During the 18th century in France, Italy and England, aristocrats (including men and sometimes children) used on daily basis make-up to powder their faces, darken their eyebrows or wore rouge on their cheeks. They wore wigs, and glued fake beauty marks. And also used too much perfume, to conceal the fact they washed once in a blue moon and pissed on the palace curtains. It soon spread to the middle classes as well. https://i.pinimg.com/564x/14/2d/8c/142d8cfb248f3c591a2252273474993c.jpg
But, by the end of the 18th century, that fashion was deemed too extravagant, frivolous and effeminate, and started to be abandoned. Actually they went to the opposite extreme, and by the middle of the19th century men's clothes were dead boring! from 1870 to the1970s men were allowed only neutrals, preferably dark (black, grey, dark blue etc), without any decorations. Yawn!
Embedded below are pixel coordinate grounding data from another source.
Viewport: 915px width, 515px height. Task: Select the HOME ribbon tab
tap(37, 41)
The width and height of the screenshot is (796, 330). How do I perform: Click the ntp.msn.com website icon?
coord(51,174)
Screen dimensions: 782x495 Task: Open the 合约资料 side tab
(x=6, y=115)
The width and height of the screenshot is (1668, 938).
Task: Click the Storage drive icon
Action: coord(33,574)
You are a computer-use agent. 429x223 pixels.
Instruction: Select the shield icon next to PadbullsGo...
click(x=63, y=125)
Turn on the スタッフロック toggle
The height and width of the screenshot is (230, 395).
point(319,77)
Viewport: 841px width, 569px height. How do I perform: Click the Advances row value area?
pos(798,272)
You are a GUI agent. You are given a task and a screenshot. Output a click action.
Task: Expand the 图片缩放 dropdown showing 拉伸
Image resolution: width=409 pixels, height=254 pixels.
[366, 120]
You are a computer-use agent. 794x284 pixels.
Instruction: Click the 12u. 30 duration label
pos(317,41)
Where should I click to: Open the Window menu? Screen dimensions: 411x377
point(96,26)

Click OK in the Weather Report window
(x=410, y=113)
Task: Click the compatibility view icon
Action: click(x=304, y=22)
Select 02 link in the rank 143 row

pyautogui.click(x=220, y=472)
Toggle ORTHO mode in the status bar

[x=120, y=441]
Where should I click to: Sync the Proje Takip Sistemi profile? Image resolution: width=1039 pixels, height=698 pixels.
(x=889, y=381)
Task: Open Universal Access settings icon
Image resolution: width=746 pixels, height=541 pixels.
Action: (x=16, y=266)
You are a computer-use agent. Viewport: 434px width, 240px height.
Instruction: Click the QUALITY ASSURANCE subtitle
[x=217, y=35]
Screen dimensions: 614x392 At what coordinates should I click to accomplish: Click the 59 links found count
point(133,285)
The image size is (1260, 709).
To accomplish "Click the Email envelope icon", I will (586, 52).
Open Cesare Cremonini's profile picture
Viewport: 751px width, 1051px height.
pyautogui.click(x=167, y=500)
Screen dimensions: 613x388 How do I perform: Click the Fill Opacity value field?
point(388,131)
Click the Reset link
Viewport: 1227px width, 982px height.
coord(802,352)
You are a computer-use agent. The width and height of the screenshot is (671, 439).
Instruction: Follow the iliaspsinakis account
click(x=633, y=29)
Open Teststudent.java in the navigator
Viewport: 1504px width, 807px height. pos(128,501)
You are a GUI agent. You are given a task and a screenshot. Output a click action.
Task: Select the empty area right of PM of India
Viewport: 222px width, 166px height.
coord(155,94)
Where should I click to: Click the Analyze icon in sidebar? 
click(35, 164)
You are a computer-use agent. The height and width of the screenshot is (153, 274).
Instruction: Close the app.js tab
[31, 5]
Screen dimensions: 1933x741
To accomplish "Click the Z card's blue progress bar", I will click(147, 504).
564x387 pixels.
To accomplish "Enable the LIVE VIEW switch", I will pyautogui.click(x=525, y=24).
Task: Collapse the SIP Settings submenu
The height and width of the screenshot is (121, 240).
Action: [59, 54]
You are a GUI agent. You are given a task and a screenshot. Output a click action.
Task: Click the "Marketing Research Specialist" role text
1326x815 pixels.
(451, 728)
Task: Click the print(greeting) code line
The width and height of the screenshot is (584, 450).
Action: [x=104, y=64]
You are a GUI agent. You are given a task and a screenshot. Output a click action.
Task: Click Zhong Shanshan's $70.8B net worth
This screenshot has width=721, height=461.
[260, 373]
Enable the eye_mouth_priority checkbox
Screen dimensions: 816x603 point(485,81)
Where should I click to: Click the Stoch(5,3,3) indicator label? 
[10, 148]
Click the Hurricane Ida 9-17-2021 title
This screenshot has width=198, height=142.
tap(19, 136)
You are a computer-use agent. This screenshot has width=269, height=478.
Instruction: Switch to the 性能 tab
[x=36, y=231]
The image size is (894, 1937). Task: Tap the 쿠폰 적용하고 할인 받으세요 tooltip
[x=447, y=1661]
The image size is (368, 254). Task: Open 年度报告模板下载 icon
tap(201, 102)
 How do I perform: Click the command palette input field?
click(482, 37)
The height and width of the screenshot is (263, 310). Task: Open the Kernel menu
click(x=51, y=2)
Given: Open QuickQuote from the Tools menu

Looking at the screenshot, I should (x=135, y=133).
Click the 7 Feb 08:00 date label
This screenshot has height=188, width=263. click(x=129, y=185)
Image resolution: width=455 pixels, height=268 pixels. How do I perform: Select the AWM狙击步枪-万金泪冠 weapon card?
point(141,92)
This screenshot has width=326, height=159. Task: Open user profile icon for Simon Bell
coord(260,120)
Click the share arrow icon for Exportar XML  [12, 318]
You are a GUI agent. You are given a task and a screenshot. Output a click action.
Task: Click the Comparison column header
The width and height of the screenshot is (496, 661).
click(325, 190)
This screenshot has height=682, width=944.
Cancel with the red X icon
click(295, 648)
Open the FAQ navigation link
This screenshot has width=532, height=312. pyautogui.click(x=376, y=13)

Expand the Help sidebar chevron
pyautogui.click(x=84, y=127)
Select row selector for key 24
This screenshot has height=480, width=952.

To come back to your tentative theory, the fact that once men's makeup was fashionable doesn't make it less ridiculous for us Europeans to see a man looking like this today.
The trend is changing, though, with the empowerment of homosexuals, the reign of gay clothes designers and style gurus, and the appearance of the so-called "metrosexuals"... Here are some articles:
Why more men are wearing makeup than ever before.
And here one with statistics from Huffington post.
America isn't ready for men in makeup
Makeup for Men: Fad or Future?
3 million men in UK wear make-up
But I still find male makeup a major turn-off.